Google has implemented a new policy on secondary-ticketing websites, which will now have to ‘radically increase their transparency’ to be certified to book advertising on its platform.
To be certified, secondary sites will have to not ‘imply’ that they are a primary marketplace; prominently disclose their status as a ticket reseller / secondary marketplace; prominently disclose that prices may be above the tickets’ original face value; from March prominently show the face value of the tickets being sold in the same currency; and break down the total price including fees and taxes before taking payment details from customers.
“When people use our platform to purchase tickets, we need to make sure that they have an experience they can trust,” said Google spokesperson Elijah Lawal. “We think that event ticket resellers that agree to these new transparency requirements will provide a better and safer user experience on our platform.”
It’s important to note that the new rules apply specifically to advertising on Google, rather than to search rankings. Whether certified or uncertified, resellers will continue to appear in organic search results, and the uncertified sites won’t be demoted in the rankings. It’s just that they won’t be able to advertise to push their listings to the top.
This shouldn’t come as a shock to secondary sites. Google flagged it with a change to its AdWords policy page in November 2017 to give advertisers time to prepare, having gathered feedback from advertisers, partners and ticketing-industry groups as well as users in the run-up to the decision.
A blog post today by David Graff, Google’s senior director, trust & safety, global product policy, provided some more detail on the thinking behind the move.
“Many venues sell tickets directly and some use resellers to help, making it easy to get the seats you want. Unfortunately, some ticket resellers provide limited transparency in their ads about ticket costs and fees, as well as their association with a specific venue or event,” wrote Graff.
“Lack of transparency can erode trust in the online ticket ecosystem and makes it harder for legitimate businesses to reach customers. We only want companies that offer a great user experience on our platform.”
“Effective today, we are tightening our standards and will require all event ticket resellers to be certified and to radically increase their transparency. This will give users more clarity on the vendor reselling the tickets and the total cost of those tickets, including any associated fees.”
Expect reactions today from relevant industry bodies, such as the UK’s FanFair Alliance, which has been calling on Google to crack down on misleading secondary sites for some time.
In July 2017, the lobbying group published research claiming that when it searched for 100 upcoming UK music tours, a secondary-ticketing website had paid to top the search results for 77 of them, with Viagogo accounting for 65 of those instances.
Later in the year, a survey published by FanFair claimed that 43% of respondents used Google as their first port of call to search for tickets, while 52% found it difficult to distinguish between authorised primary ticket sellers and unauthorised secondary sites.
(Disclosure: Music Ally’s research division contributed analysis to the report.)

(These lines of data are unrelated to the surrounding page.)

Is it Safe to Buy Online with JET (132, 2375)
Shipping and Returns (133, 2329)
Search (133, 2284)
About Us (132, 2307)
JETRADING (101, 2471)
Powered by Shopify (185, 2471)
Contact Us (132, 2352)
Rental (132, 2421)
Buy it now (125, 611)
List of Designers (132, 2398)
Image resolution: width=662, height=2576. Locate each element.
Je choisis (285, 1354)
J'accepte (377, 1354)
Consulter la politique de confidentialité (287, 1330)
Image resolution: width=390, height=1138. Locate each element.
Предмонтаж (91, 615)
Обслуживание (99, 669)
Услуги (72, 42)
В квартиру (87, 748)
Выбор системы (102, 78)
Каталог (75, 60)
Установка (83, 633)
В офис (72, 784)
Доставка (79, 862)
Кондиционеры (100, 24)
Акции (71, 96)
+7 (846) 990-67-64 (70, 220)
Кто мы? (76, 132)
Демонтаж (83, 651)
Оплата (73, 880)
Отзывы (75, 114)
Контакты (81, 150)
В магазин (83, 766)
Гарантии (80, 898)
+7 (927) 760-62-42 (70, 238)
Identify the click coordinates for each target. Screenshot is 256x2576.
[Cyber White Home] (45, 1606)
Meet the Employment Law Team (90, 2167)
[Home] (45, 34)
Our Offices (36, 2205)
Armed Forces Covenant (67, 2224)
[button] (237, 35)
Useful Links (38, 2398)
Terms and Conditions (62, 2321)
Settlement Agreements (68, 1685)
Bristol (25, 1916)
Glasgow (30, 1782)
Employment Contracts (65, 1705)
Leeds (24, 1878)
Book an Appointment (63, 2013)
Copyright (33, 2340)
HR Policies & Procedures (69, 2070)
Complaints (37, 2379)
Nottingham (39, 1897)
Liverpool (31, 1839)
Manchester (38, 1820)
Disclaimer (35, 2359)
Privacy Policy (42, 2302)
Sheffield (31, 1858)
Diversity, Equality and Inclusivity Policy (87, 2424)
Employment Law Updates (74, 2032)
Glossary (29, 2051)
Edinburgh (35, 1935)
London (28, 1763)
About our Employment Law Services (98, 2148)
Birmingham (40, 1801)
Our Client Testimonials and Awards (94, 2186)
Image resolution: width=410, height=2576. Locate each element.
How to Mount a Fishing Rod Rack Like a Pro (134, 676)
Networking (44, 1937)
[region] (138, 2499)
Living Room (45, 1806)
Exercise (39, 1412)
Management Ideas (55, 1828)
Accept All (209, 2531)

The question now will be which secondary sites get certified by Google, and which do not. On the main sites, there are now prominent disclosures at the top of the homepage, for example:
“Get Me In is a Ticketmaster marketplace, prices are set by sellers and may be above or below face value,” explains the message at the top of that website, for example.
“We’re the world’s largest secondary marketplace for tickets to live events. All tickets are protected by our guarantee. Prices are set by sellers and may be below or above face value,” explains Viagogo’s.
“StubHub is the world’s top destination for ticket buyers and resellers. Prices may be higher or lower than face value,” is how StubHub puts it.
Another question will be the extent to which these disclosures must be made within these companies’ ads on Google, rather than just on their own websites. The grey areas around what wording in an ad does or does not “imply” primary status may spawn a few arguments yet.
Even so, at a time when regulators are taking a closer interest in the secondary-ticketing market – in November the UK’s Competition and Markets Authority announced plans to take enforcement action against sites suspected of breaking consumer-protection laws, for example – Google’s news today will be seen as a welcome step forward by the secondary sector’s critics.